In this notebook, we're going to learn how to clean up inconsistent text entries.

Get our environment set up
The first thing we'll need to do is load in the libraries and dataset we'll be using.

In [7]:
 #modules we will use
import pandas as pd
import numpy as np

# helpful modules
import fuzzywuzzy
from fuzzywuzzy import process
import chardet

# read in all our data
pakistan = pd.read_csv("C:\\Users\\hp\\Desktop\\data handling\\database\\pakistan_intellectual_capital.csv")

# set seed for reproducibility
np.random.seed(0)

1) Examine another column
Write code below to take a look at all the unique values in the "Graduated from" column.

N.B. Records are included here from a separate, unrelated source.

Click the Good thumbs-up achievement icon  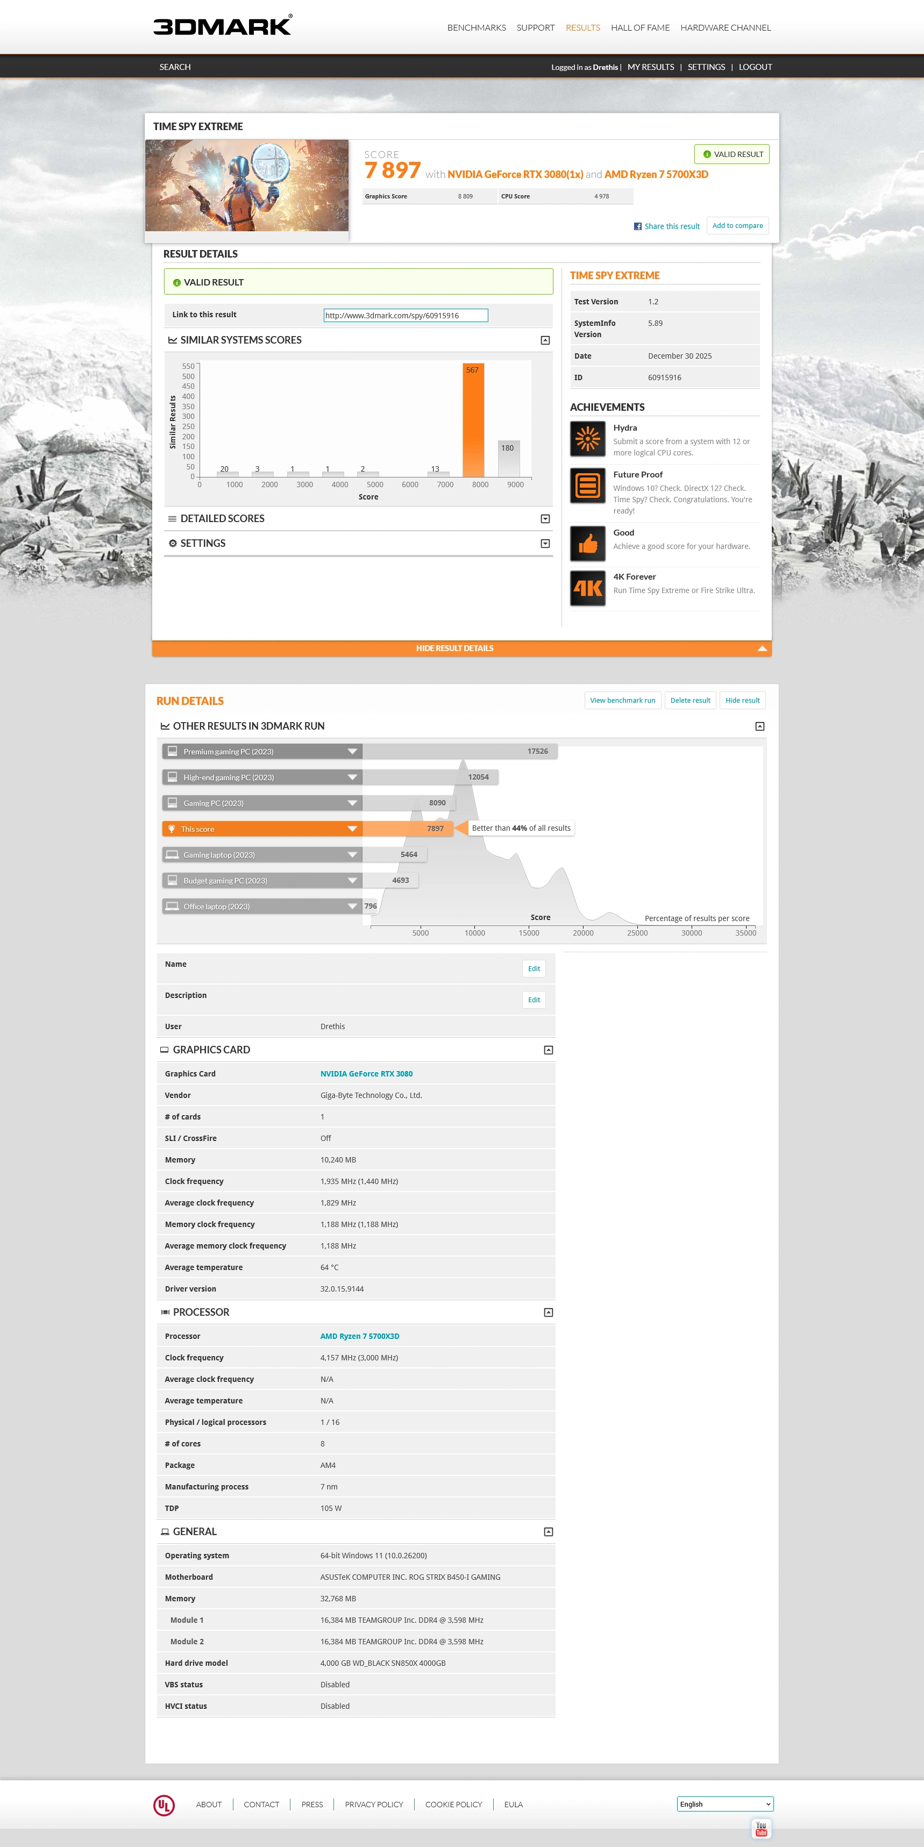[588, 543]
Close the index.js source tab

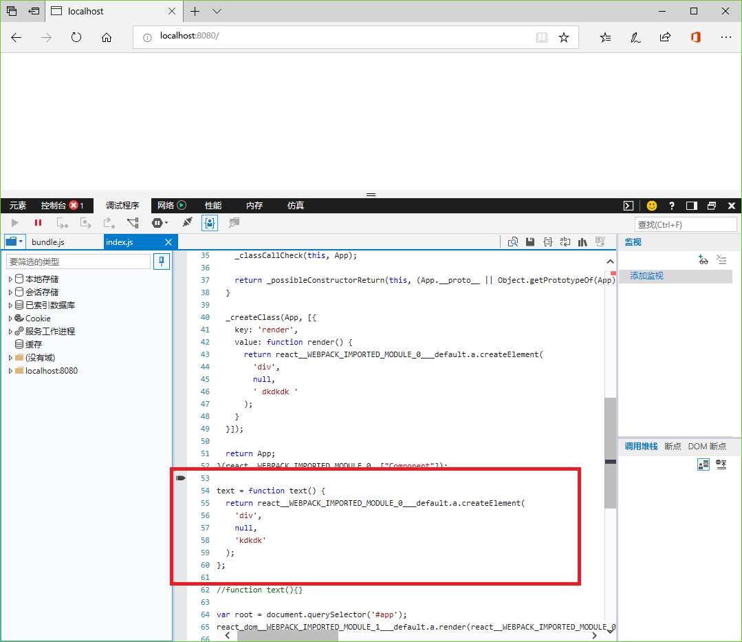coord(168,242)
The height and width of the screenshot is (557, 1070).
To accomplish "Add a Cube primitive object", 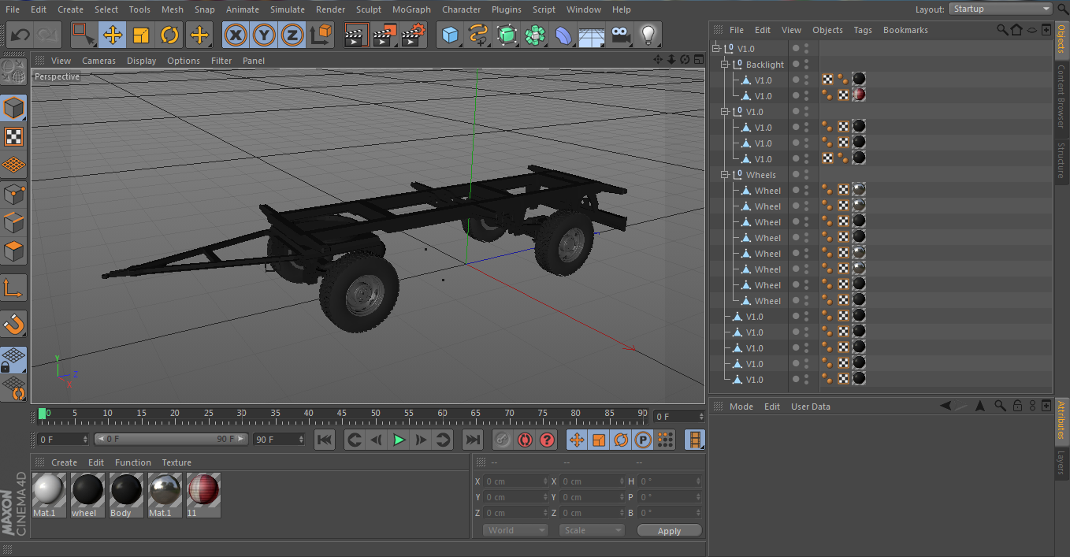I will (450, 35).
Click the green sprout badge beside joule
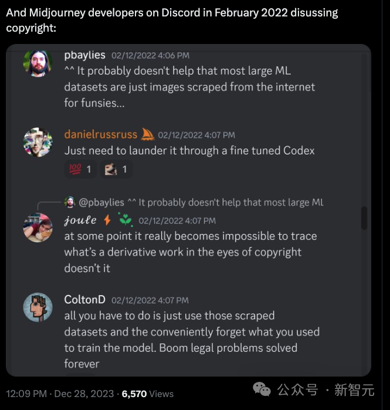 point(125,221)
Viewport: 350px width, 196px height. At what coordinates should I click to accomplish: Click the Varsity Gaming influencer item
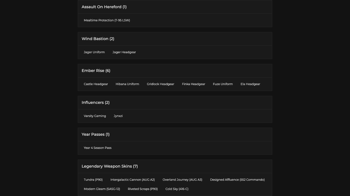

When I tried to read in the Pakistan_intellectual_capital.csvfile the first time, I got a character encoding error, so I'm going to quickly check out what the encoding should be...

In [8]:
# look at the first ten thousand bytes to guess the character encoding
with open("C:\\Users\\hp\\Desktop\\data handling\\database\\pakistan_intellectual_capital.csv", 'rb') as rawdata:
    result = chardet.detect(rawdata.read(100000))

# check what the character encoding might be
print(result)

{'encoding': 'utf-8', 'confidence': 0.99, 'language': ''}


In [10]:
# read in our dat
pakistan = pd.read_csv("C:\\Users\\hp\\Desktop\\data handling\\database\\pakistan_intellectual_capital.csv", 
                              encoding='utf-8')


Now we're ready to get started! You can, as always, take a moment here to look at the data and get familiar with it. :)

For this exercise, I'm interested in cleaning up the "Graduated from" column to make sure there's no data entry inconsistencies in it. We could go through and check each row by hand, of course, and hand-correct inconsistencies when we find them. There's a more efficient way to do this though!

In [11]:
# get all the unique values in the 'Graduated from' column
Graduated = pakistan['Graduated from'].unique()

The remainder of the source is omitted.